Dans un contexte très tendu et après la sortie de Manuel Valls dans Le Nouvel Observateur qui déclare vouloir “en finir avec la gauche passéiste”, des voix s’élèvent au Parti socialiste pour calmer les esprits.

"Avons-nous seulement conscience, nous socialistes, de la brutalité des formules que nous nous jetons à la figure, ces temps-ci ? À quoi jouons-nous exactement ?" se demande Claude Bartolone. Le député de Seine-Saint-Denis s'insurge : "Ici, nous serions des passéistes, sommés de changer le nom du Parti socialiste – quelle étrange idée. Là, notre politique menacerait la République – rien de moins", a-t-il dit en référence aux déclarations de Manuel Valls et de l'ancien ministre Benoît Hamon.Pour Claude Bartolone, la réussite socialiste n’existera pas sans unité : "Rassemblons la gauche socialiste, écologiste, communiste, radicale et citoyenne. Je promets que c'est possible, dès lors que nous privilégions la dynamique de projet", explique-t-il.Un message d'apaisement livré par le président de l'Assemblée nationale, qui a rejeté sur RTL l'idée d'un changement de nom du Parti socialiste proposée par le Premier ministre. "Cher Manuel, c'est une faute. Concentre-toi sur ton travail de Premier ministre !" s'est-il emporté.

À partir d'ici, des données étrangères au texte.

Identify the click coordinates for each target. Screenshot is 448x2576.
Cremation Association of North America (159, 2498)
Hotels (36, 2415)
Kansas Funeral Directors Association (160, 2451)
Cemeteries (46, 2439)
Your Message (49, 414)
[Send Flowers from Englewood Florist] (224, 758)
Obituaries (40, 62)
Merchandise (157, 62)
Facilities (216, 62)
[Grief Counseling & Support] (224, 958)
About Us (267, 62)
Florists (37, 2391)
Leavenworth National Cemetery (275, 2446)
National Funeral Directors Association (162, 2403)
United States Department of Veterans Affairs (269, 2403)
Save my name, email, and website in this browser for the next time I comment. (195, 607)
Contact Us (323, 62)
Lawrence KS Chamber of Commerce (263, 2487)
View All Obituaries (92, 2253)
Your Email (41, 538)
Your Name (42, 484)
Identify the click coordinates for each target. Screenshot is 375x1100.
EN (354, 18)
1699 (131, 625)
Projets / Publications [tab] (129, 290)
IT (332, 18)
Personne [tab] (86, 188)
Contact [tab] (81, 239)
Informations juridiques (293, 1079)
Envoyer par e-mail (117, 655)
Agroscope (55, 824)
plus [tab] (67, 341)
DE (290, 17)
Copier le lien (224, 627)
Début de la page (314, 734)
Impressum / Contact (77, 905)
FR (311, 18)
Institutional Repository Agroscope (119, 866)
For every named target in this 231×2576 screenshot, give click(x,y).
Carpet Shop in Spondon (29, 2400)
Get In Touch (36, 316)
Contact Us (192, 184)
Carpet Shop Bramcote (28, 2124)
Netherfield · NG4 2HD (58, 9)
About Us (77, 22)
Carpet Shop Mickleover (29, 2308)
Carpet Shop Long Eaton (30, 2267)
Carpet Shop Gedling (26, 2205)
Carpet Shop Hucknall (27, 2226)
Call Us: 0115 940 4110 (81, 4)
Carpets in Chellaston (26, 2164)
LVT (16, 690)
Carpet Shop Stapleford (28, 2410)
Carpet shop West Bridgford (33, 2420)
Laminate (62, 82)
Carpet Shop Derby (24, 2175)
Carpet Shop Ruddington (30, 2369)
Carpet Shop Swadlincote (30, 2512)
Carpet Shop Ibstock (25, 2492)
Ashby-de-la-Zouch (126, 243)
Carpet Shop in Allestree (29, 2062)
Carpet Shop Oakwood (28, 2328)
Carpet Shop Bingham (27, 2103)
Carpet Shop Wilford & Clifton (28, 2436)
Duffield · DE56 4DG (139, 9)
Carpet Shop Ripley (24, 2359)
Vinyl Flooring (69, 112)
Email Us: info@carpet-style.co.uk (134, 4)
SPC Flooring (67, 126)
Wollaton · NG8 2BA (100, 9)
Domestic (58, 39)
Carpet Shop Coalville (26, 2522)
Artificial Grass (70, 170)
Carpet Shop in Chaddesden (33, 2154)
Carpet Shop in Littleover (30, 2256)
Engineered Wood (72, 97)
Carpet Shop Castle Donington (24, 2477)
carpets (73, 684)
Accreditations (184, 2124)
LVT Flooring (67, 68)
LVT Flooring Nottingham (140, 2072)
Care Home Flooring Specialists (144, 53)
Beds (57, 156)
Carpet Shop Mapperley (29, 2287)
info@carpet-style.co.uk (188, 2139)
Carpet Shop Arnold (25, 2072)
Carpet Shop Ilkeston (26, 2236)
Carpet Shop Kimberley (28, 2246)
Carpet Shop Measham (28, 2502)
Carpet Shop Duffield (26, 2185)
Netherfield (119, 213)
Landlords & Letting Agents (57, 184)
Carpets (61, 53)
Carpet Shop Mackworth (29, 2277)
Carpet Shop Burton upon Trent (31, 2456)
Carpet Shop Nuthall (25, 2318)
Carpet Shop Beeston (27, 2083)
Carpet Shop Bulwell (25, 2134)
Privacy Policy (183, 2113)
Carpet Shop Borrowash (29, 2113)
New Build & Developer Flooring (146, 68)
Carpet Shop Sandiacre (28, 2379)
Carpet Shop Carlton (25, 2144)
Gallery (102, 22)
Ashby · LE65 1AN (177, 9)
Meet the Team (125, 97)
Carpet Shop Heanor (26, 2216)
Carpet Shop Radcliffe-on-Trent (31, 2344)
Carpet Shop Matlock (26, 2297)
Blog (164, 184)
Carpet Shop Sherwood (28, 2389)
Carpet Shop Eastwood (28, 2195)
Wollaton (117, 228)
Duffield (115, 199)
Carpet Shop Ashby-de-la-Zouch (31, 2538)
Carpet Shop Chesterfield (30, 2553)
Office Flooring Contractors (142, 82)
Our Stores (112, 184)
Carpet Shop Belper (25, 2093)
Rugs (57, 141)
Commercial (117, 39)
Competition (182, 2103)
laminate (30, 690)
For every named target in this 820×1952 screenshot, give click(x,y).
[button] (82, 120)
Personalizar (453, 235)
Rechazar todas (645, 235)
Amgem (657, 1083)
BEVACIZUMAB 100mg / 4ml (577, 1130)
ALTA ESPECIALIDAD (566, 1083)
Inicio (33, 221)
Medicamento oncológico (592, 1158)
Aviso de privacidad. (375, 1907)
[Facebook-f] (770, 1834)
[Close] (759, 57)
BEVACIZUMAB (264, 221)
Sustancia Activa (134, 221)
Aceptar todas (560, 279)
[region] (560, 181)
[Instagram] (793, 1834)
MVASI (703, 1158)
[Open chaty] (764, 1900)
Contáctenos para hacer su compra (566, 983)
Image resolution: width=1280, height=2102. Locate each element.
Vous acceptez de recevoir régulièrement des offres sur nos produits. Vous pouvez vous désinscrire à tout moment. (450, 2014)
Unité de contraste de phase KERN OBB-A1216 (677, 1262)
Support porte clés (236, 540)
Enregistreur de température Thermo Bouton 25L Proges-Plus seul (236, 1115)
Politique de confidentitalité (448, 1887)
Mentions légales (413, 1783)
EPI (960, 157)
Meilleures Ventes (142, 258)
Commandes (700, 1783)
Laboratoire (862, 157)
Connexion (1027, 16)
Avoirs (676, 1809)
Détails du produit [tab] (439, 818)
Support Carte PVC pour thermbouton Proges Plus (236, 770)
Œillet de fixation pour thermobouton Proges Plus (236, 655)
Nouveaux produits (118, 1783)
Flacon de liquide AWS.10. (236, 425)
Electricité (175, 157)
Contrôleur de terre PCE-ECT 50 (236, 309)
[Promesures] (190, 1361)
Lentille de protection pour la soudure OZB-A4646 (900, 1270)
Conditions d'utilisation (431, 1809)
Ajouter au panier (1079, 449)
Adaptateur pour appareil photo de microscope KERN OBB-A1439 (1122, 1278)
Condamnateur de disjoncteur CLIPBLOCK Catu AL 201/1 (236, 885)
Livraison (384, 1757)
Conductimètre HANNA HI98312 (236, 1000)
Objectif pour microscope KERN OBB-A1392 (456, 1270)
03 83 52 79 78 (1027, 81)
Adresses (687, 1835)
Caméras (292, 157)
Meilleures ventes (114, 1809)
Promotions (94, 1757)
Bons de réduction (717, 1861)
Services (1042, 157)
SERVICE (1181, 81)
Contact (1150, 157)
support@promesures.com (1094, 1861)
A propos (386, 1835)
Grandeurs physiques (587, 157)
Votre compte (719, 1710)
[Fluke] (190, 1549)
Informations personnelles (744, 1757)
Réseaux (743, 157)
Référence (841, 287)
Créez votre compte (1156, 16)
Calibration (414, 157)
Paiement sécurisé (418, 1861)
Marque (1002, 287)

Une sortie qui a rapidement fait réagir Manuel Valls, sur RMC : "Une faute parce qu'on participe à un débat ? Vous me ramenez à des sujets qui n'intéressent pas les Français", a répondu le chef du gouvernement.

“Le pays est à la lutte pour son redressement”

Dans le même temps, le premier secrétaire du Parti socialiste Jean-Christophe Cambadélis a tenu une conférence de presse pour appeler à la cohésion : "Balayons les querelles subalternes, les combats secondaires de personnes. Cessons de nous distribuer bons et mauvais points. L'unité doit triompher. Le PS doit l'emporter", a-t-il déclaré, avant de dresser un état des lieux de la situation : "Nous sommes dans l'urgente nécessité de rester unis. Le pays est à la lutte pour son redressement. Le pays a besoin de justice et de réformes. L'Europe de Bruxelles se cabre face aux demandes de croissance. Le national-populisme, avec son cortège de xénophobie, monte dans les urnes et dans les têtes. La droite se radicalise contre notre modèle social. L'urgence écologique ne fait de doute pour personne. Le terrorisme peut à chaque instant frapper nos sociétés. Tout cela appelle au sang-froid, à la dignité, à la réflexion et à la détermination dans l'action."